What to do: Gather up every line from the entries below that uses the word "agent".
Supplied data Block Start
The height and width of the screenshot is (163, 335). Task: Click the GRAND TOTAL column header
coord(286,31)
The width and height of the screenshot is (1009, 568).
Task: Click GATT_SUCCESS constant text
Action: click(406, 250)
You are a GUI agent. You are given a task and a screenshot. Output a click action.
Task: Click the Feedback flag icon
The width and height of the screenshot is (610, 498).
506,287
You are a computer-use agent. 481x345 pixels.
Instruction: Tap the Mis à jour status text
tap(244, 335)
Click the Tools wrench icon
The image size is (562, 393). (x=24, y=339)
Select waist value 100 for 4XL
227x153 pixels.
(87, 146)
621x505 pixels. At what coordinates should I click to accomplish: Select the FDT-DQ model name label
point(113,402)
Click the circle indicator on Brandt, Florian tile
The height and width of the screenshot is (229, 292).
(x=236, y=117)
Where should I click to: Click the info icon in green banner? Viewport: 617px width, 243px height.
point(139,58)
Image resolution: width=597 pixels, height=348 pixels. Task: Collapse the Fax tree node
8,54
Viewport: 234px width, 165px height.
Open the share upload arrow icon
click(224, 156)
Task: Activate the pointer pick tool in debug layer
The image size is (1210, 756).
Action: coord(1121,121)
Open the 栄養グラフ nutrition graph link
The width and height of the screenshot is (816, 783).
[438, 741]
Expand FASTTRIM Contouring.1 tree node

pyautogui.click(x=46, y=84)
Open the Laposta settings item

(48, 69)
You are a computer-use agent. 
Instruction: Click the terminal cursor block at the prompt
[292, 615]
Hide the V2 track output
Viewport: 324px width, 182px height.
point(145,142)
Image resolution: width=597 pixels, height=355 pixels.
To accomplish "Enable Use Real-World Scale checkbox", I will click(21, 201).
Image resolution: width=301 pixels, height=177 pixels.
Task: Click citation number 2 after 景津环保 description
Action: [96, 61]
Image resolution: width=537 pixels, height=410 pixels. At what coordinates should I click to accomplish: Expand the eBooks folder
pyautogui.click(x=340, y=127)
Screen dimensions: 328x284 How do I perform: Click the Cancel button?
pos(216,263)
Supplied data Block End
Response to the task:
You are a GUI agent. You are given a task and a screenshot. Output a click action.
You are a computer-use agent. 481x345 pixels.
You are a computer-use agent. 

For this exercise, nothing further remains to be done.